Access to healthcare has similar benefits. With the spread of the pandemic it has become abundantly clear that lack of access to healthcare can have important negative spillovers. People without access to healthcare not only get sick themselves (which is obviously important in its own right) but are also more likely to spread the virus to others. At this point, because of the structure of the US healthcare system, we face the paradox of people losing access to healthcare (mostly because they lose their jobs) at the time when they—but also the society and the economy as a whole—need it most. In order to mitigate the impact and the duration of the COVID shock, we need to have broad open access to testing for the coronavirus and treatment regardless of immigration and insurance status which should be cost-free to patients and without hidden costs. It is also important to extensively publicize to undocumented and uninsured individuals how to access free testing and treatment and encourage them to seek assistance as soon as needed to avoid an unnecessary increase in the risk of severity and in the rate of spread.

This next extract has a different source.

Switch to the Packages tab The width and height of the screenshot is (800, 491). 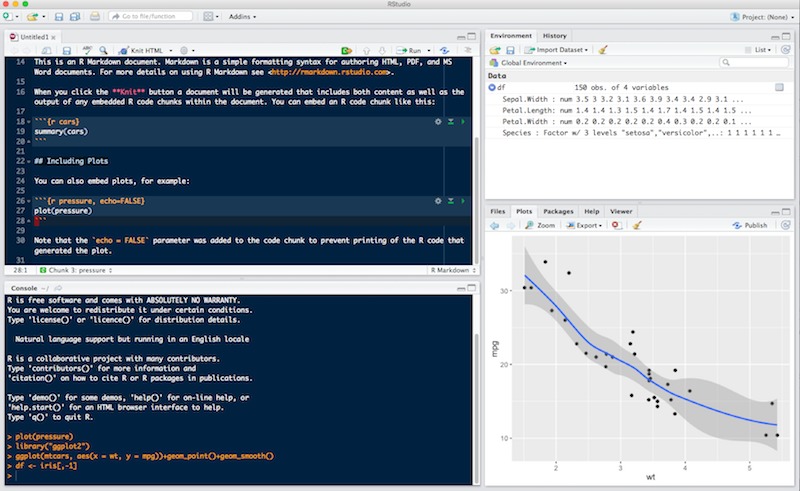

In addition to a freeze on foreclosures, there needs to be a nation-wide moratorium on eviction for at least the duration of the crisis. People are more likely to lack the funds to pay rent and so we would observe an increase in the homeless population, one of the most vulnerable groups. Furthermore, for individuals whose income were affected by Covid-19 and small businesses that closed, rent and utilities forgiveness should be granted, so we do not observe an increase in household indebtedness.

We need to provide child-care and/or school lunches at home for essential but low-paid workers whose children are now not going to school. A direct transfer payment of the kind contained in the stimulus package is a useful supplement to the above, but it should be on a monthly basis for the duration of the crisis rather than a one-time payment. All of these policies are necessary to ensure that those that are likeliest to be vulnerable to both the disease itself and the economic impacts, immediate and medium-term, are shielded from this disaster that they had no part in creating.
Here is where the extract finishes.